凡俊田1,2, 董 陶1,2, 张 兰1,2, 陈仕谋1,2*   

  1. 1. 中国科学院过程工程研究所绿色过程与工程重点实验室,北京 100190 2. 中国科学院大学化学与化工学院,北京 100049
  • 收稿日期:2018-02-06 修回日期:2018-04-11 出版日期:2018-12-22 发布日期:2018-12-19
  • 通讯作者: 陈仕谋 chenshimou@ipe.ac.cn
  • 基金资助:
    国家重点基础研究发展规划(973)基金资助项目

Advances on high-voltage electrolyte of lithium ion batteries

Juntian FAN1,2, Tao DONG1,2, Lan ZHANG1,2, Shimou CHEN1,2*   

  1. 1. Key Laboratory of Green Process and Engineering, Institute of Process Engineering, Chinese Academy of Sciences, Beijing 100190, China 2. School of Chemistry and Chemical Engineering, University of Chinese Academy of Sciences, Beijing 100049, China
  • Received:2018-02-06 Revised:2018-04-11 Online:2018-12-22 Published:2018-12-19
  • Contact: Shimou Chen chenshimou@ipe.ac.cn

摘要: 传统碳酸酯类电解液在高压(>4.3 V, vs. Li/Li+)下易发生氧化分解反应,导致锂离子电池不可逆容量增加、循环性能下降. 为解决这一问题,需从理论和实验两方面对电解液溶剂、锂盐、添加剂及其基本组成等进行针对性设计. 耐高压溶剂是提升电解液稳定性的关键因素之一,既经济又有效,添加高浓锂盐是近年来研究较多的可提升电解液电化学窗口和循环稳定性的新策略. 本工作从耐高压溶剂、高压添加剂和高浓锂盐三方面综述了近几年锂离子电池高压电解液的研究进展.

关键词: 锂离子电池, 高压电解液, 高压溶剂, 高压添加剂, 高浓锂盐

Abstract: To satisfy the increasing discharge capacity demand of next generation electric devices, various high working voltage cathodes have been explored. However, traditional carbonate solvents, such as ethylene carbonate and ethyl methyl carbonate-based electrolytes are prone to oxidative decomposition at high voltage (>4.3 V, vs. Li/Li+), which results in the increase of irreversible capacity and the inferior cycling performance of lithium ion batteries. To solve the problem, it is necessary to design high-voltage tolerant electrolyte based on theories and experiments. Specifically, new high-voltage solvents such as sulfone and ionic liquid are determining factors to improve the stability of electrolyte as they could improve the interfacial stability between the high voltage cathode and the electrolyte intrinsically.
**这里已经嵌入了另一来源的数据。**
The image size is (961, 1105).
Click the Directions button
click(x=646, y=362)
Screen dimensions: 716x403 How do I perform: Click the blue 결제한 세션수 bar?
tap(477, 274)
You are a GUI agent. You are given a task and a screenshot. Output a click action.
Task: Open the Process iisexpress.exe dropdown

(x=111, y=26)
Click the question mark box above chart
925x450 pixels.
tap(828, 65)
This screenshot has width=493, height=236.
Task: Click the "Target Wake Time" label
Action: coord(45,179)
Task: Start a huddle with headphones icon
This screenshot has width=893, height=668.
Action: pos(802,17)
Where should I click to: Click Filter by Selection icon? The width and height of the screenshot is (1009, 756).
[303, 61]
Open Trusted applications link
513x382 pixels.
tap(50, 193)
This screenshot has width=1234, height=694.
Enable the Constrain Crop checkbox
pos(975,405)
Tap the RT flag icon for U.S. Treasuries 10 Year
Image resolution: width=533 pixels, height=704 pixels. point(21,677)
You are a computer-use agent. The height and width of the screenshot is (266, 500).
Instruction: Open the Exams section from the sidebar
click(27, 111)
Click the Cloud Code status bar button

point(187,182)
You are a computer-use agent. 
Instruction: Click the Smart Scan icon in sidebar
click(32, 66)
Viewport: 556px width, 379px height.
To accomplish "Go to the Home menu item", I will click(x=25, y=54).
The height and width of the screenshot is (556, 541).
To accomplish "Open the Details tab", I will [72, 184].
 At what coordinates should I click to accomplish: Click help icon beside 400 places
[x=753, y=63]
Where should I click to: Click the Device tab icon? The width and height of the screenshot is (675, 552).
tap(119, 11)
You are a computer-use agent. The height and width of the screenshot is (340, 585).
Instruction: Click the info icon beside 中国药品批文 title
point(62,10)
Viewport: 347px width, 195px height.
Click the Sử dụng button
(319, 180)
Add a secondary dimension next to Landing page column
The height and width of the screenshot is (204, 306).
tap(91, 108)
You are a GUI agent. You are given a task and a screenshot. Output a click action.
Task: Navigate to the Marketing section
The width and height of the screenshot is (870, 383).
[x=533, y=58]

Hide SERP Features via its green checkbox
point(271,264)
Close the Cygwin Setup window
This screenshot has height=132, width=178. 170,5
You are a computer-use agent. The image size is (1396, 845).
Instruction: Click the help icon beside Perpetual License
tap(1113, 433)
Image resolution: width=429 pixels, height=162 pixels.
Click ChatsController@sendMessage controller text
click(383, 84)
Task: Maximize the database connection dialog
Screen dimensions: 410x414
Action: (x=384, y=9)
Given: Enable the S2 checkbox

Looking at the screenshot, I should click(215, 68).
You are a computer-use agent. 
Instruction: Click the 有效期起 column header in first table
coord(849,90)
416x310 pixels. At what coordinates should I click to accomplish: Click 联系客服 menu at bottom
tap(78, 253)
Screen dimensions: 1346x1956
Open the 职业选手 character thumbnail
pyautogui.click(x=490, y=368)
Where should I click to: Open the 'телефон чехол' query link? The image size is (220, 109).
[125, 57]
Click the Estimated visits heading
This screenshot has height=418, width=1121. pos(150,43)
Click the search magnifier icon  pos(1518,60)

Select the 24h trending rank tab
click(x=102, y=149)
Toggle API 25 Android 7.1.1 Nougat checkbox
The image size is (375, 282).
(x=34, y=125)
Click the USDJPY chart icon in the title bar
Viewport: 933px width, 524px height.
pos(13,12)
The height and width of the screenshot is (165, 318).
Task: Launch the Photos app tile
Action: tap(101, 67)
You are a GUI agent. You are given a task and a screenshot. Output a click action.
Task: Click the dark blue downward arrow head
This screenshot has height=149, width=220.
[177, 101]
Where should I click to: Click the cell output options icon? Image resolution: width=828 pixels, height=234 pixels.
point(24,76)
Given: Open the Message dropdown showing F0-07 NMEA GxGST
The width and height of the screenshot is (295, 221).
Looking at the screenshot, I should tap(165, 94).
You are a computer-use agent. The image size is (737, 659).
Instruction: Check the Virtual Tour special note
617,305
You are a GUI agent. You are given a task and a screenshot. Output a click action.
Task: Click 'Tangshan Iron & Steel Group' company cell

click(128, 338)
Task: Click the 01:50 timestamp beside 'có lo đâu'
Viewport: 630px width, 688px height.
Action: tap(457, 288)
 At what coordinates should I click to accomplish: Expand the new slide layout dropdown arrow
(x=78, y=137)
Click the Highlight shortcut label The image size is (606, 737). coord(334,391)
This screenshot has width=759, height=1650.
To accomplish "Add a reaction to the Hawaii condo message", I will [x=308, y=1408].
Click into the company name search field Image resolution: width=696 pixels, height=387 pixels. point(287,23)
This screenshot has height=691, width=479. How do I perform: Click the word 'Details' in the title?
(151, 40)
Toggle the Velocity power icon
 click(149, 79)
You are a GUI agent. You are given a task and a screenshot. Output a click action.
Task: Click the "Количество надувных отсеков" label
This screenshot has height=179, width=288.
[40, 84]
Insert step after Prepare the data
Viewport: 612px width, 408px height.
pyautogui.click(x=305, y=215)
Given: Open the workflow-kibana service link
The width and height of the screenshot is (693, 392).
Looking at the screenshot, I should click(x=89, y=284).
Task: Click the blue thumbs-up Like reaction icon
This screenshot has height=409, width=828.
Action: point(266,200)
Another method to solve the problem is the addition of high-voltage additives because a small amount of additives could form an effective solid electrolyte interface layer and decrease the interfacial reaction dynamically. Moreover, additives can solve the problem economically and effectively. In addition, optimizing the physical and chemical properties of conventional electrolyte is a new strategy to exhibit new properties. For example, a novel formula such as superconcentrated electrolyte has wide electrochemical window and superior cycling performance. However, it is well known that high voltage solvents are often characterized by high viscosity, low reductive stability and reductive decomposition products cannot form an effective interfacial layer on the anodes. The addition of additives may have negative impact on other properties of lithium ion batteries such as the initial coulombic efficiency. And the superconcentrated electrolyte is very expensive and high viscosity. Although they have some defects, it is also very significant to study them because they can give a guide to investigate electrolyte with superior performance. Thus, this review summarized the advances and perspectives on the development of high-voltage solvents, additives and superconcentrated electrolyte of lithium ion batteries.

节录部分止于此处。